Victims of domestic abuse should not feel that they need to stick around to support an abusive partner. The victim needs to find safety for both herself and her children from crisis services that can be suggested by hotlines such as The National Domestic Violence Hotline. Once she is safe, she can begin treatment for her alcohol addiction. She will most likely need to detox initially, and then be treated with specific therapies such as:
Co-Occurring Disorders treatment (manages co-occurring mental health and medical disorders as they may be intertwined)
Cognitive Behavioural Therapy (helps clients develop coping skills to address self-destructive thoughts)
Seeking Safety (trauma focused therapy to develop safety in thoughts, emotions, behaviours and relationship)
Eye Movement Desensitization and Reprocessing (trauma therapy that uses images and visual cues to reform negatives emotions and behaviours from past trauma.

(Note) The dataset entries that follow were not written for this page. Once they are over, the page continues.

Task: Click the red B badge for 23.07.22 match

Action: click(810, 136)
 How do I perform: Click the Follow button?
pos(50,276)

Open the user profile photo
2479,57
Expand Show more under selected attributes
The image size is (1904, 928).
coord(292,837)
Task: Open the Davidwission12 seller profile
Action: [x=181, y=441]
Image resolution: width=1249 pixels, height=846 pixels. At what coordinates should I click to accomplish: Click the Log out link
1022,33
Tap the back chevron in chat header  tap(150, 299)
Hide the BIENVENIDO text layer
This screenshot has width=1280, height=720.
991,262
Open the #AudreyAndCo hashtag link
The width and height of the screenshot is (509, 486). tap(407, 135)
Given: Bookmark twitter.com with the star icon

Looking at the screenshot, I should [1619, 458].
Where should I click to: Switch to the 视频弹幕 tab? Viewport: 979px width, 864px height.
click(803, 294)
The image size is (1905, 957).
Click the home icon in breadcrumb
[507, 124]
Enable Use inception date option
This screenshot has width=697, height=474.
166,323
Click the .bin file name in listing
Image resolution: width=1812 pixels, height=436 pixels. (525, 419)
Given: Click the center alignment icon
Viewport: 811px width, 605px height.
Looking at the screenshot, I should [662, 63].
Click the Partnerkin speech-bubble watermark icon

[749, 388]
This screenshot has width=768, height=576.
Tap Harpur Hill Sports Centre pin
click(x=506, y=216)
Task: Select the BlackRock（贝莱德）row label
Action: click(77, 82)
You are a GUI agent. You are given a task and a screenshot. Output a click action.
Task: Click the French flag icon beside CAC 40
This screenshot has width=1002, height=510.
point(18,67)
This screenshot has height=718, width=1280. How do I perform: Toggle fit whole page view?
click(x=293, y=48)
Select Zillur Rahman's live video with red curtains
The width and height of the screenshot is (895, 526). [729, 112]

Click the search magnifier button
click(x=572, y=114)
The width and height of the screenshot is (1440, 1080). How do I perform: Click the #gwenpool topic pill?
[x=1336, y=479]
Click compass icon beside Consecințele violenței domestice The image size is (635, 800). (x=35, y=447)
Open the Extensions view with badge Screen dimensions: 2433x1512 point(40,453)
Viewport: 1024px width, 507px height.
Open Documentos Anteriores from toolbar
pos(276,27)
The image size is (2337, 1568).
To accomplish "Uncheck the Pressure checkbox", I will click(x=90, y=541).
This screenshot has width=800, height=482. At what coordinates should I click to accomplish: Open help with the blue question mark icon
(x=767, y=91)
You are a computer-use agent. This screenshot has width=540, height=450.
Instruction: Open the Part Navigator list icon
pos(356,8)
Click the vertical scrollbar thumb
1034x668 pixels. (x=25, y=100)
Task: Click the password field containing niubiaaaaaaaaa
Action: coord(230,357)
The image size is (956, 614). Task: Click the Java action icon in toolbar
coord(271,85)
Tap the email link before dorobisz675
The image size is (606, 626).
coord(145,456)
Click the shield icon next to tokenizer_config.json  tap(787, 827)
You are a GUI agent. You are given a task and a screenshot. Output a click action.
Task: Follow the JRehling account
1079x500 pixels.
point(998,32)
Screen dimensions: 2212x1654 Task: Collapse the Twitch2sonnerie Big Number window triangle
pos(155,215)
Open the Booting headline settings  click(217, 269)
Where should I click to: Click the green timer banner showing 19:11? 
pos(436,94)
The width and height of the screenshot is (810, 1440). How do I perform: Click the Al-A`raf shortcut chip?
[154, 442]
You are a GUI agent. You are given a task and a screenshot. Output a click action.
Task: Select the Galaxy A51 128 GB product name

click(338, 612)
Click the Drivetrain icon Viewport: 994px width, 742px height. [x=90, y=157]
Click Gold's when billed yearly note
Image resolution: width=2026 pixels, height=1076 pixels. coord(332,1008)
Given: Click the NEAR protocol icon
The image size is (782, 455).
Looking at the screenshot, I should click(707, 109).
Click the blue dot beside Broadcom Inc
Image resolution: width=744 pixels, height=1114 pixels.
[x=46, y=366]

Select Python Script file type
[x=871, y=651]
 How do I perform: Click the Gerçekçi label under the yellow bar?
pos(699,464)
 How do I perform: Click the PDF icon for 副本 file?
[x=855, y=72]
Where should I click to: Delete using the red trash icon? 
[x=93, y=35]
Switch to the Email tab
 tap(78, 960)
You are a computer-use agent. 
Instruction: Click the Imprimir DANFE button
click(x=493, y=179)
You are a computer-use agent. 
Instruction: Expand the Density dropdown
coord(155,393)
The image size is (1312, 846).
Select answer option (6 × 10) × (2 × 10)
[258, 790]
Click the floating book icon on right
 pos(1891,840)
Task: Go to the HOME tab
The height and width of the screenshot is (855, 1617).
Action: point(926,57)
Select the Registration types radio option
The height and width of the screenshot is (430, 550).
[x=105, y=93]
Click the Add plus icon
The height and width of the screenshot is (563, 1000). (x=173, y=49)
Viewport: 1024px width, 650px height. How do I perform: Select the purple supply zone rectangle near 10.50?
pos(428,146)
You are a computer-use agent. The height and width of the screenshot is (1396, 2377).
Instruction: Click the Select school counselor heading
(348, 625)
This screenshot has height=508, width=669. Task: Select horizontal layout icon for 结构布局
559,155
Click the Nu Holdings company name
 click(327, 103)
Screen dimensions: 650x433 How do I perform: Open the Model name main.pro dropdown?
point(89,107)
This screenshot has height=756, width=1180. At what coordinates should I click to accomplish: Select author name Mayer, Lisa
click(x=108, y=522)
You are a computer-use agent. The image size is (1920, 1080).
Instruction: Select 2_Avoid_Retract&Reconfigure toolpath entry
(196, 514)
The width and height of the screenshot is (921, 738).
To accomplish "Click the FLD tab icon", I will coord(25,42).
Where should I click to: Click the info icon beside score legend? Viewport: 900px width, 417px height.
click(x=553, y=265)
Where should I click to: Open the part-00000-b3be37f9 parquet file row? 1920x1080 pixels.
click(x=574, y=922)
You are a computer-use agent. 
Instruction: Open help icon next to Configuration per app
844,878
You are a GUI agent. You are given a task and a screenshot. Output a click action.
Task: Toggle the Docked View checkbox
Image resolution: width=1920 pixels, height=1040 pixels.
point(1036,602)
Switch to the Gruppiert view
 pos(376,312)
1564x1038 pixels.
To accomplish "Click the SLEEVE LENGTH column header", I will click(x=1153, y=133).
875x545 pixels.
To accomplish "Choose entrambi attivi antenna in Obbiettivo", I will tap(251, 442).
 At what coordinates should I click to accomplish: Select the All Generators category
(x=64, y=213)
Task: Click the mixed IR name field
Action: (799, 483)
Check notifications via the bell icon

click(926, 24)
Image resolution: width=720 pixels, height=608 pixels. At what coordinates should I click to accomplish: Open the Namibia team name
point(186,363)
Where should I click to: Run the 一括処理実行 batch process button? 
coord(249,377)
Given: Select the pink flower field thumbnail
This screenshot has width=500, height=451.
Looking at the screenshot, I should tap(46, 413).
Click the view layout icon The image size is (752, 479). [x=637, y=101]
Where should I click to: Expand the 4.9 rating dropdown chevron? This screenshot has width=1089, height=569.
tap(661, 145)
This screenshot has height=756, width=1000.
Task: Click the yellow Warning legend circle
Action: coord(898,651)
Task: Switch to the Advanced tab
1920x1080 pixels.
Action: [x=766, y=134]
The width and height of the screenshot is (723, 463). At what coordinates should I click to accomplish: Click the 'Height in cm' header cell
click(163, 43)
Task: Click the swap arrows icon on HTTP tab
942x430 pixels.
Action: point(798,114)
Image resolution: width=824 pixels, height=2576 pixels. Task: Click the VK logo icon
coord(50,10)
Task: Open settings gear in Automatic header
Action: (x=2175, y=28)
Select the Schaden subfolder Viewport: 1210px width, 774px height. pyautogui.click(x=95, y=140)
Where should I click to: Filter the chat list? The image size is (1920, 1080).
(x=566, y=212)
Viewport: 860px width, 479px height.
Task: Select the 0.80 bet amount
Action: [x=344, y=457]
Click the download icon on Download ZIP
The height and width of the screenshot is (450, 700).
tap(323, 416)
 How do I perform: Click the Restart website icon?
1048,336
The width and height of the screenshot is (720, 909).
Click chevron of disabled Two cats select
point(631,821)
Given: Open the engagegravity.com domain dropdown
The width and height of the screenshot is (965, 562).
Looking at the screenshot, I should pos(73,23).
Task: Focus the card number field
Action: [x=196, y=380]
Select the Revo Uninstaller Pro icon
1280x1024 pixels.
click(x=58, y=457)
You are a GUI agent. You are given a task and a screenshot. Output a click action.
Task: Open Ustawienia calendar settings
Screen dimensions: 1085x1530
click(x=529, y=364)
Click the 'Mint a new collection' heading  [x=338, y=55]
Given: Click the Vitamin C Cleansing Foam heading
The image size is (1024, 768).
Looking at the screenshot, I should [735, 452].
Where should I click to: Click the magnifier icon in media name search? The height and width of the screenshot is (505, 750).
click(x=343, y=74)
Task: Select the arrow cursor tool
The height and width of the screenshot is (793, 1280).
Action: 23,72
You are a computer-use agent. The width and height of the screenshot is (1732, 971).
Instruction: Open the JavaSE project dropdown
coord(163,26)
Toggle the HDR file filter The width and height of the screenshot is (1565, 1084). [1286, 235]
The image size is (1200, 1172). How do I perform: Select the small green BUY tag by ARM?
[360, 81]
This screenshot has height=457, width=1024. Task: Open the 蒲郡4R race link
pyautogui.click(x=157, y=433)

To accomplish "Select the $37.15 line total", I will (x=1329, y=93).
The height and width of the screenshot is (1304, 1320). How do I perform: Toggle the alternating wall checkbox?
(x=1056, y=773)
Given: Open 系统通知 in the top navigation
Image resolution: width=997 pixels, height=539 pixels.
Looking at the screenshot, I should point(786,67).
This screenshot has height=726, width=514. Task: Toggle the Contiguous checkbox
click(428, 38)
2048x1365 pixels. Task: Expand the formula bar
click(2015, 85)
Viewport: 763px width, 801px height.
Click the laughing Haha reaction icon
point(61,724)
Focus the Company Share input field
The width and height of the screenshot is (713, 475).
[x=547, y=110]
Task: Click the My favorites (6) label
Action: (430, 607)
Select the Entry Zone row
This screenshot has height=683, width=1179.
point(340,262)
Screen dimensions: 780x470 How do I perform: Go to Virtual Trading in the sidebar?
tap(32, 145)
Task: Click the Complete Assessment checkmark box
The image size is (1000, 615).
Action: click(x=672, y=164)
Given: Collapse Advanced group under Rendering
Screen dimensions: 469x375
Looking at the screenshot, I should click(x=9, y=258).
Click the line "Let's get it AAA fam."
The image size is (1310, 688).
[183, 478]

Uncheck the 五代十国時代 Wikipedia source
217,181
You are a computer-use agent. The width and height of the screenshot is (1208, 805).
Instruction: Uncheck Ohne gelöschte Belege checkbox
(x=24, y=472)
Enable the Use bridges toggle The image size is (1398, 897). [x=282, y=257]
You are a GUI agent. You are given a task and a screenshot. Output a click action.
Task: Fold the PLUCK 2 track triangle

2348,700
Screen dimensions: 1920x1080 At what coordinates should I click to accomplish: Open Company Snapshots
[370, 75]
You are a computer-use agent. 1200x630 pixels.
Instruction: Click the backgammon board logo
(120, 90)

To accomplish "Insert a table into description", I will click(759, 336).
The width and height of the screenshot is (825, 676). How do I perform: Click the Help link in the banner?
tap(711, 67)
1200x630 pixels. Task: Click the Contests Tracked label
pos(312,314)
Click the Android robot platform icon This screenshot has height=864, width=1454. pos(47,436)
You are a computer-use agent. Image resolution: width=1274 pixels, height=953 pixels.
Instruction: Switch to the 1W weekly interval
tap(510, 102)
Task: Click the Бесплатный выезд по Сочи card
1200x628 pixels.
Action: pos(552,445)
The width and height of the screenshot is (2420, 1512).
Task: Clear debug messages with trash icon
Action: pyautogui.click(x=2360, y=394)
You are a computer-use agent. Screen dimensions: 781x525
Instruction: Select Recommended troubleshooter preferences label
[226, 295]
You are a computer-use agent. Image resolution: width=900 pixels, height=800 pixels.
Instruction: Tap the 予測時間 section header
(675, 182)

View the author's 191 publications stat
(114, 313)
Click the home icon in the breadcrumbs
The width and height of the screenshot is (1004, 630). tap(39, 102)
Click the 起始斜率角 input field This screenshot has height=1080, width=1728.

Unfortunately, the problem with support is that is always comes down to funding. These treatment therapies rely heavily on financial backing and have waiting lists for access. I spoke to Amy, a Domestic Violence and Abuse Worker, about a realistic perspective on availability. ‘The specialist therapies are sometimes tough to get places on with alcohol recovery programmes. Depends on the availability of the service, matching criteria and funding. It’s really difficult because with some therapies and certain counselling you can't engage with them unless you're not drinking. It's a tough cycle.’
She aims to do everything she can with clients to keep them engaged while they wait for therapy. ‘When I've had alcohol dependant clients, I've gotten her involved with alcohol services who will give some reduction services and try to give detox in community or sometimes in hospital. It can be a waiting game which means some clients will disengage because they have feelings of hopelessness. The substance misuse workers will handhold them with regular appointments until therapies are available.’
She went on to suggest that victims struggling with alcohol addiction could use the GetSelfHelp website to manage stress and anxiety through mindfulness sessions. Additionally, she emphasized how important it was to have friends and family that would just be there when anxiety levels and cravings were overwhelming.
To break free from addiction takes courage and vulnerability, and often patience while waiting for therapy to become available.
A perpetrator of domestic abuse may genuinely want to change but needs support to do so (by saying this, we must in no way justify, condone, or be ‘okay with’ the actions of an abuser. He has acted independently to abuse and should be held accountable for his actions - loss of relationships, the criminal justice system, etc). A victim may not want to be alcohol dependent but sees no other way to manage her fear or anxiety in the midst of an abusive relationship, or the trauma once she has escaped. Both need support. And victims in particular, need protection and security to even begin to think about beating alcohol addiction.
The link between domestic abuse and alcohol is strong, but often misunderstood by onlookers, myself included. But if we could just step back and see the ‘why’ behind the addictions and the abuse, we may start to experience empathy that leads to support, which could lead to freedom.